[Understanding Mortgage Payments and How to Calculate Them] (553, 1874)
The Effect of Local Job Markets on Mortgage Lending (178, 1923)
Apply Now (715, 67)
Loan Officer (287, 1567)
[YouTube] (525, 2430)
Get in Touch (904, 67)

•••

→ EXERCISE DIRECTIONS
Could you reproduce all the records exactly?

→ EXERCISE SOLUTION
[Understanding Mortgage Payments and How to Calculate Them] (553, 1874)
The Effect of Local Job Markets on Mortgage Lending (178, 1923)
Apply Now (715, 67)
Loan Officer (287, 1567)
[YouTube] (525, 2430)
Get in Touch (904, 67)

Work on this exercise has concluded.